▶ Requirement: Copy out every line of the data below word for word, leaving out the pictures.

▶ Dataset rows:
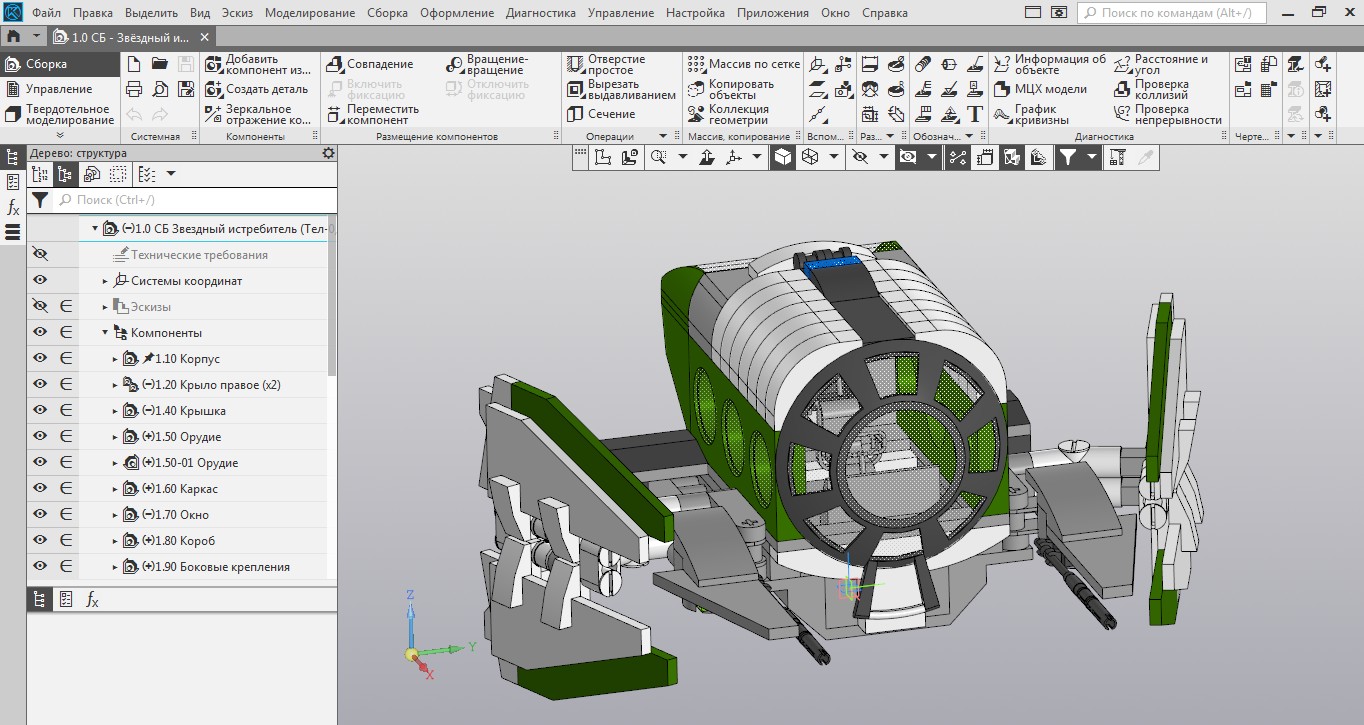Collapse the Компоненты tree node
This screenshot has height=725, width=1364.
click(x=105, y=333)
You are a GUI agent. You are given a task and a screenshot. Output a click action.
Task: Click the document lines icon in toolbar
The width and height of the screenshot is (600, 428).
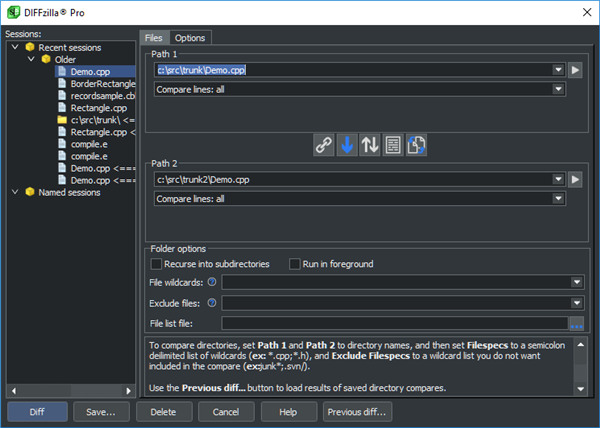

▶ Answer in full:
Collapse the Компоненты tree node
This screenshot has height=725, width=1364.
click(x=105, y=333)
You are a GUI agent. You are given a task and a screenshot. Output a click action.
Task: Click the document lines icon in toolbar
The width and height of the screenshot is (600, 428).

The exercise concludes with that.